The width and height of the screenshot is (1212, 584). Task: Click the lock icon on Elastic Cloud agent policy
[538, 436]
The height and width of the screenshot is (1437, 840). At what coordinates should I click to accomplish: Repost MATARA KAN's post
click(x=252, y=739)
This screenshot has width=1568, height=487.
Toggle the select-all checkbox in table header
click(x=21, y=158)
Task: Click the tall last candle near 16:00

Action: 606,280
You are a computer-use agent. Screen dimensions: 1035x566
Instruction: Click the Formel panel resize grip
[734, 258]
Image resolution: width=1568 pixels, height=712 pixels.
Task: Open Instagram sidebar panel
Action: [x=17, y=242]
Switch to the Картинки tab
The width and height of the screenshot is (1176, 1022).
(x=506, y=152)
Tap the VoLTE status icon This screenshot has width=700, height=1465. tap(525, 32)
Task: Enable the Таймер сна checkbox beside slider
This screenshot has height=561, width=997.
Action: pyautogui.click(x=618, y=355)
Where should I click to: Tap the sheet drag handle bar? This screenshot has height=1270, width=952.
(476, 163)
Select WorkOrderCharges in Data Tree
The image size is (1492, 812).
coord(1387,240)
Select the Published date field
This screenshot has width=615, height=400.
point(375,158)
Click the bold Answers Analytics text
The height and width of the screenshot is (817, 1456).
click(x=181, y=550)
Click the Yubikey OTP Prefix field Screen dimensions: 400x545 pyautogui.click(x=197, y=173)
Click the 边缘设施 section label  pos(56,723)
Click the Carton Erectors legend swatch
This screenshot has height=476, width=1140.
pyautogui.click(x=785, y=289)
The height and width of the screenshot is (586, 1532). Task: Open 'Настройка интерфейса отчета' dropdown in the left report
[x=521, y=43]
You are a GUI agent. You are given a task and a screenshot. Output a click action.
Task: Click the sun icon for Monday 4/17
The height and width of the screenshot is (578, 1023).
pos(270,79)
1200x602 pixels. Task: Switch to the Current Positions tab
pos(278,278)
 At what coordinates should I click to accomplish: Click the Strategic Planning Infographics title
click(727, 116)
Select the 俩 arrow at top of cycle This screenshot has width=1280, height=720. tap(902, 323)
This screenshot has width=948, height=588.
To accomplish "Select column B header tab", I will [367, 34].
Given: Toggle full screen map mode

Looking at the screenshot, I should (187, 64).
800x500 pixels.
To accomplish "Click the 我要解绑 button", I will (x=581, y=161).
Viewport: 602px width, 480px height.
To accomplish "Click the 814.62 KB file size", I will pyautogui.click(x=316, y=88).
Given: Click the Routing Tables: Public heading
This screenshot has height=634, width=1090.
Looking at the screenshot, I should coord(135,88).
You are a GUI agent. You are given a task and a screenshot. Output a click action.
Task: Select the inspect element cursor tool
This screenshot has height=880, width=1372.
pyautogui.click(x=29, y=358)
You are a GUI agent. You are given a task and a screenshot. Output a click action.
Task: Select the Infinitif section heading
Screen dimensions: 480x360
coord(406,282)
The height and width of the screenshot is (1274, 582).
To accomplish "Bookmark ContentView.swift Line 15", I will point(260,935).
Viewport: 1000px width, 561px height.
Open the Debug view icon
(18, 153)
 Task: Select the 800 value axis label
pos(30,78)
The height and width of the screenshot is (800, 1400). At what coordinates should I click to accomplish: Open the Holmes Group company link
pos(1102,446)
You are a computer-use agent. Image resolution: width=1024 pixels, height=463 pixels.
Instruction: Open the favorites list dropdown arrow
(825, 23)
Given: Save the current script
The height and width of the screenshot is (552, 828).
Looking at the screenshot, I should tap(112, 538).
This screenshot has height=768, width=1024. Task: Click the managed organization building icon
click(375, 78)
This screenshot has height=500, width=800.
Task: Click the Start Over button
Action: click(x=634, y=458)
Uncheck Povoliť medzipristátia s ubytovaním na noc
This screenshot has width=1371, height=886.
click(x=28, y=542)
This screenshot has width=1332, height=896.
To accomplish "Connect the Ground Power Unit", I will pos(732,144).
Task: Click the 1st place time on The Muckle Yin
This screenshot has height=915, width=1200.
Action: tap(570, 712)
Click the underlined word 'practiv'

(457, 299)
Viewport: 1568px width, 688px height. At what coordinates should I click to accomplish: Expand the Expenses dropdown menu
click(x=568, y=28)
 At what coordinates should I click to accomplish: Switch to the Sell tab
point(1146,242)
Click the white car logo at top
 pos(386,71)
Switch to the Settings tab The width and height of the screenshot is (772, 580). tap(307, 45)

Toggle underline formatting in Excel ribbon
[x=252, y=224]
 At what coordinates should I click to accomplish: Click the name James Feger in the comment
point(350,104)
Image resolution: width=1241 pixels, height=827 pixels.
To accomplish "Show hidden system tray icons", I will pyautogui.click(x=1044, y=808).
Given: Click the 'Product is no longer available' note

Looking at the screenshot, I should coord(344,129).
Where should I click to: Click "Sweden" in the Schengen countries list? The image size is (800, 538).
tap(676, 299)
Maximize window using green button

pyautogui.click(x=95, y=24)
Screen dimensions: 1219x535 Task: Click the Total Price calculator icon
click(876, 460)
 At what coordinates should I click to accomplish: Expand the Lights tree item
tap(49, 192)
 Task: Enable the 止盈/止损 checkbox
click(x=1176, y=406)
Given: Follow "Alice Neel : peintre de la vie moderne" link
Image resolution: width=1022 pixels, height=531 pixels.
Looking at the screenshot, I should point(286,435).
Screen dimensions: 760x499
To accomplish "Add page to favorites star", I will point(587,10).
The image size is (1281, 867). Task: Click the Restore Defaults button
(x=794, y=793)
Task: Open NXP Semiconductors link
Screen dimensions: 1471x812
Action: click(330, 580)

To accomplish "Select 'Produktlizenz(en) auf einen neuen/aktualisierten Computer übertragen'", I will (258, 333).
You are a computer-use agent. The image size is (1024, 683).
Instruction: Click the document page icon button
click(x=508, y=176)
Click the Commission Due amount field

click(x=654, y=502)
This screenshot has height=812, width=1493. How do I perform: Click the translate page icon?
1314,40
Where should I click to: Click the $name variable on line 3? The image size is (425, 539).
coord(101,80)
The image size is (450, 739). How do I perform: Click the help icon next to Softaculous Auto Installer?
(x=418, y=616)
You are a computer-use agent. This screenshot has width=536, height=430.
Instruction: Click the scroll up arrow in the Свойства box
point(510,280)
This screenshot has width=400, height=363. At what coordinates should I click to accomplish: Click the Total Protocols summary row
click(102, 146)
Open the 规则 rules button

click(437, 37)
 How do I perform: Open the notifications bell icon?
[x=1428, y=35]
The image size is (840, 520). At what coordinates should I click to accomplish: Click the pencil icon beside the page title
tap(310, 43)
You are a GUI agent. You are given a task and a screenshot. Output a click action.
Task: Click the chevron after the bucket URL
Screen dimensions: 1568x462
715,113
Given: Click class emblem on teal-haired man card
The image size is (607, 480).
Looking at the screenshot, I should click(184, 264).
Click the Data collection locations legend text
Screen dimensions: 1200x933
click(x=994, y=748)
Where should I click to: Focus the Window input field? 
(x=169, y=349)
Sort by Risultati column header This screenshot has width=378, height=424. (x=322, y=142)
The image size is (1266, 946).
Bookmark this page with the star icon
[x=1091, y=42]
· · · ·
> **Try it**: Once more, print all the records exactly.

> **Response for this exercise**:
The width and height of the screenshot is (1212, 584). Task: Click the lock icon on Elastic Cloud agent policy
[538, 436]
The height and width of the screenshot is (1437, 840). At what coordinates should I click to accomplish: Repost MATARA KAN's post
click(x=252, y=739)
This screenshot has width=1568, height=487.
Toggle the select-all checkbox in table header
click(x=21, y=158)
Task: Click the tall last candle near 16:00

Action: 606,280
You are a computer-use agent. Screen dimensions: 1035x566
Instruction: Click the Formel panel resize grip
[734, 258]
Image resolution: width=1568 pixels, height=712 pixels.
Task: Open Instagram sidebar panel
Action: [x=17, y=242]
Switch to the Картинки tab
The width and height of the screenshot is (1176, 1022).
(x=506, y=152)
Tap the VoLTE status icon This screenshot has width=700, height=1465. tap(525, 32)
Task: Enable the Таймер сна checkbox beside slider
This screenshot has height=561, width=997.
Action: pyautogui.click(x=618, y=355)
Where should I click to: Tap the sheet drag handle bar? This screenshot has height=1270, width=952.
(476, 163)
Select WorkOrderCharges in Data Tree
The image size is (1492, 812).
coord(1387,240)
Select the Published date field
This screenshot has width=615, height=400.
point(375,158)
Click the bold Answers Analytics text
The height and width of the screenshot is (817, 1456).
click(x=181, y=550)
Click the Yubikey OTP Prefix field Screen dimensions: 400x545 pyautogui.click(x=197, y=173)
Click the 边缘设施 section label  pos(56,723)
Click the Carton Erectors legend swatch
This screenshot has height=476, width=1140.
pyautogui.click(x=785, y=289)
The height and width of the screenshot is (586, 1532). Task: Open 'Настройка интерфейса отчета' dropdown in the left report
[x=521, y=43]
You are a GUI agent. You are given a task and a screenshot. Output a click action.
Task: Click the sun icon for Monday 4/17
The height and width of the screenshot is (578, 1023).
pos(270,79)
1200x602 pixels. Task: Switch to the Current Positions tab
pos(278,278)
 At what coordinates should I click to accomplish: Click the Strategic Planning Infographics title
click(727, 116)
Select the 俩 arrow at top of cycle This screenshot has width=1280, height=720. tap(902, 323)
This screenshot has width=948, height=588.
To accomplish "Select column B header tab", I will [367, 34].
Given: Toggle full screen map mode

Looking at the screenshot, I should (187, 64).
800x500 pixels.
To accomplish "Click the 我要解绑 button", I will (x=581, y=161).
Viewport: 602px width, 480px height.
To accomplish "Click the 814.62 KB file size", I will pyautogui.click(x=316, y=88).
Given: Click the Routing Tables: Public heading
This screenshot has height=634, width=1090.
Looking at the screenshot, I should coord(135,88).
You are a GUI agent. You are given a task and a screenshot. Output a click action.
Task: Select the inspect element cursor tool
This screenshot has height=880, width=1372.
pyautogui.click(x=29, y=358)
You are a GUI agent. You are given a task and a screenshot. Output a click action.
Task: Select the Infinitif section heading
Screen dimensions: 480x360
coord(406,282)
The height and width of the screenshot is (1274, 582).
To accomplish "Bookmark ContentView.swift Line 15", I will point(260,935).
Viewport: 1000px width, 561px height.
Open the Debug view icon
(18, 153)
 Task: Select the 800 value axis label
pos(30,78)
The height and width of the screenshot is (800, 1400). At what coordinates should I click to accomplish: Open the Holmes Group company link
pos(1102,446)
You are a computer-use agent. Image resolution: width=1024 pixels, height=463 pixels.
Instruction: Open the favorites list dropdown arrow
(825, 23)
Given: Save the current script
The height and width of the screenshot is (552, 828).
Looking at the screenshot, I should tap(112, 538).
This screenshot has height=768, width=1024. Task: Click the managed organization building icon
click(375, 78)
This screenshot has height=500, width=800.
Task: Click the Start Over button
Action: click(x=634, y=458)
Uncheck Povoliť medzipristátia s ubytovaním na noc
This screenshot has width=1371, height=886.
click(x=28, y=542)
This screenshot has width=1332, height=896.
To accomplish "Connect the Ground Power Unit", I will pos(732,144).
Task: Click the 1st place time on The Muckle Yin
This screenshot has height=915, width=1200.
Action: tap(570, 712)
Click the underlined word 'practiv'

(457, 299)
Viewport: 1568px width, 688px height. At what coordinates should I click to accomplish: Expand the Expenses dropdown menu
click(x=568, y=28)
 At what coordinates should I click to accomplish: Switch to the Sell tab
point(1146,242)
Click the white car logo at top
 pos(386,71)
Switch to the Settings tab The width and height of the screenshot is (772, 580). tap(307, 45)

Toggle underline formatting in Excel ribbon
[x=252, y=224]
 At what coordinates should I click to accomplish: Click the name James Feger in the comment
point(350,104)
Image resolution: width=1241 pixels, height=827 pixels.
To accomplish "Show hidden system tray icons", I will pyautogui.click(x=1044, y=808).
Given: Click the 'Product is no longer available' note

Looking at the screenshot, I should coord(344,129).
Where should I click to: Click "Sweden" in the Schengen countries list? The image size is (800, 538).
tap(676, 299)
Maximize window using green button

pyautogui.click(x=95, y=24)
Screen dimensions: 1219x535 Task: Click the Total Price calculator icon
click(876, 460)
 At what coordinates should I click to accomplish: Expand the Lights tree item
tap(49, 192)
 Task: Enable the 止盈/止损 checkbox
click(x=1176, y=406)
Given: Follow "Alice Neel : peintre de la vie moderne" link
Image resolution: width=1022 pixels, height=531 pixels.
Looking at the screenshot, I should point(286,435).
Screen dimensions: 760x499
To accomplish "Add page to favorites star", I will point(587,10).
The image size is (1281, 867). Task: Click the Restore Defaults button
(x=794, y=793)
Task: Open NXP Semiconductors link
Screen dimensions: 1471x812
Action: click(330, 580)

To accomplish "Select 'Produktlizenz(en) auf einen neuen/aktualisierten Computer übertragen'", I will (258, 333).
You are a computer-use agent. The image size is (1024, 683).
Instruction: Click the document page icon button
click(x=508, y=176)
Click the Commission Due amount field

click(x=654, y=502)
This screenshot has height=812, width=1493. How do I perform: Click the translate page icon?
1314,40
Where should I click to: Click the $name variable on line 3? The image size is (425, 539).
coord(101,80)
The image size is (450, 739). How do I perform: Click the help icon next to Softaculous Auto Installer?
(x=418, y=616)
You are a computer-use agent. This screenshot has width=536, height=430.
Instruction: Click the scroll up arrow in the Свойства box
point(510,280)
This screenshot has width=400, height=363. At what coordinates should I click to accomplish: Click the Total Protocols summary row
click(102, 146)
Open the 规则 rules button

click(437, 37)
 How do I perform: Open the notifications bell icon?
[x=1428, y=35]
The image size is (840, 520). At what coordinates should I click to accomplish: Click the pencil icon beside the page title
tap(310, 43)
You are a GUI agent. You are given a task and a screenshot. Output a click action.
Task: Click the chevron after the bucket URL
Screen dimensions: 1568x462
715,113
Given: Click class emblem on teal-haired man card
The image size is (607, 480).
Looking at the screenshot, I should click(184, 264).
Click the Data collection locations legend text
Screen dimensions: 1200x933
click(x=994, y=748)
Where should I click to: Focus the Window input field? 
(x=169, y=349)
Sort by Risultati column header This screenshot has width=378, height=424. (x=322, y=142)
The image size is (1266, 946).
Bookmark this page with the star icon
[x=1091, y=42]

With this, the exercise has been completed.